On November 2, 2017, a study entitled “U.S. Jones Act Compliant Offshore Wind Turbine Installation Vessel Study” was released. The Study was prepared for state government energy authorities in Massachusetts, New York, and Rhode Island.
The Jones Act restricts the transportation of merchandise between “points in the United States” to U.S.-flag vessels built in the United States. Related laws restrict the transportation of passengers between U.S. points and towing and dredging in U.S. waters.
The Jones Act has been interpreted to extend to offshore installations, such as oil and gas drilling rigs, provided that they are permanently or temporarily attached to the U.S. outer continental shelf. The Study assumes that offshore renewable energy installations, such as an offshore wind tower, would also be covered by the Jones Act. The law that has been interpreted to extend the Jones Act offshore to oil and gas activity—the Outer Continental Shelf Lands Act as amended—does not clearly apply to any activity other than the extraction of natural resources.

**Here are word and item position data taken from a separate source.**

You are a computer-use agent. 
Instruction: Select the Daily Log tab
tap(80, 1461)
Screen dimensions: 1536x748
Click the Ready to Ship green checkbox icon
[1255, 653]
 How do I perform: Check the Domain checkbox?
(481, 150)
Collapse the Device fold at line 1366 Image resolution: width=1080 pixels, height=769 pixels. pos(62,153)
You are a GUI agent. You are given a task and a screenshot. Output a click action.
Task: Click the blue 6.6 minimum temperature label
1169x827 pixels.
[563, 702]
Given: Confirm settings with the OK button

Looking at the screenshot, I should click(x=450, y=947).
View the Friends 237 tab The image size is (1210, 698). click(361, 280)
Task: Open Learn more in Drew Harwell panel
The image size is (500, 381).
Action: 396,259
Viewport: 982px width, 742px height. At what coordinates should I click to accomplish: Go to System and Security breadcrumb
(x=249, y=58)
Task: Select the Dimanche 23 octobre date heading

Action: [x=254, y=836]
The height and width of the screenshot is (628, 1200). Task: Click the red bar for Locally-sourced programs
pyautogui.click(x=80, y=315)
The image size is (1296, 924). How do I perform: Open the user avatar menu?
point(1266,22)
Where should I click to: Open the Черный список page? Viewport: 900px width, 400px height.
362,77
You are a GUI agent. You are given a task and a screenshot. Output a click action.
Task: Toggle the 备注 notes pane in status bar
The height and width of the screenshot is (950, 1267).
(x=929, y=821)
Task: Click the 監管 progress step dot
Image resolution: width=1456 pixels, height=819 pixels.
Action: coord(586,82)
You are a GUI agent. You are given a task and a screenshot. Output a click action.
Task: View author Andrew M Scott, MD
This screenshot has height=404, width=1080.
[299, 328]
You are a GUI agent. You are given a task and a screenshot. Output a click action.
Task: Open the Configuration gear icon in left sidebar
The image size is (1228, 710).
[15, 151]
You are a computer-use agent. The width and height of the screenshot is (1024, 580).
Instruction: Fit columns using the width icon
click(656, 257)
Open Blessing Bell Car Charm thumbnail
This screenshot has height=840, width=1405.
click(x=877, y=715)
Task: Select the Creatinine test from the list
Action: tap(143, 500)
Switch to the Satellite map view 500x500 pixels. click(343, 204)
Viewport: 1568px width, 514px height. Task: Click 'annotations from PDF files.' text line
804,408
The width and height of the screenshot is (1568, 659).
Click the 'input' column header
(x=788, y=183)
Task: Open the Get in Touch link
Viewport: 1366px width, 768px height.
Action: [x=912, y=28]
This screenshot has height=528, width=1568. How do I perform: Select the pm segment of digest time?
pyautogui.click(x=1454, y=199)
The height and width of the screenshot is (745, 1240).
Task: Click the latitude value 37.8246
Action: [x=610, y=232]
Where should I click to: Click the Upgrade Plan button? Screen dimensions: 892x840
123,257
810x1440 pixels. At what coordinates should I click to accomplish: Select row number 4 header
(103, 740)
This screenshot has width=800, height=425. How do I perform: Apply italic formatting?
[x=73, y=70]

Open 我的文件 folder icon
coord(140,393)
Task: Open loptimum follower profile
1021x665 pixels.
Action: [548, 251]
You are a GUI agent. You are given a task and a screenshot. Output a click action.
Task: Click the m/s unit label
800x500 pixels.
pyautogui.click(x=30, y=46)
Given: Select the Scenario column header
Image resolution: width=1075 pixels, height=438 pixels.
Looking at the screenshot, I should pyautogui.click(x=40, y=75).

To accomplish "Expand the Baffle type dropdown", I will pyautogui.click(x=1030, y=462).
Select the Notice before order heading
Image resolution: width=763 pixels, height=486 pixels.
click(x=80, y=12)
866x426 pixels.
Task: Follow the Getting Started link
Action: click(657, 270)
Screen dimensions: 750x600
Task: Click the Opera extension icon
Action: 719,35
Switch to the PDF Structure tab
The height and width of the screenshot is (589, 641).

The Study notes that a vessel that installs tower and turbine components offshore that plays no part in the transportation of those components from the United States can be a foreign-flag vessel. The picture on the cover of the Study of a foreign-flag jack up installation vessel installing tower components off the coast of Block Island, Rhode Island is a good example of this principle in action.
Should, however, there be sufficient offshore wind farm installation volume in the United States to support a Jones Act qualified purpose built installation vessel, the Study estimates a cost of $222 million with a construction time of approximately 34 months. The Study finds that to a achieve a reasonable combination of day rates (assumed to be $220,000) and an internal rate of return of 10 percent, at least 10 years of U.S. offshore wind farm installation work would be needed installing approximately 3,500 to 4,000 MW of offshore wind capacity. The Study admits that this would require “a group of states and developers [to] coordinate on an identified pipeline of projects.”
A different approach would be to build purpose-built Jones Act qualified jack up feeder vessels. If offshore wind farm installations are considered “points in the United States” under the Jones Act, any transportation of wind farm components from the U.S. to those points would have to be in U.S.-built Jones Act-qualified vessels. The Study estimates the cost of a purpose-built feeder vessel to be $87 million with a construction time of 25 months, and notes that, “for maximum efficiency, two or more feeder barges could be employed depending on project requirements.”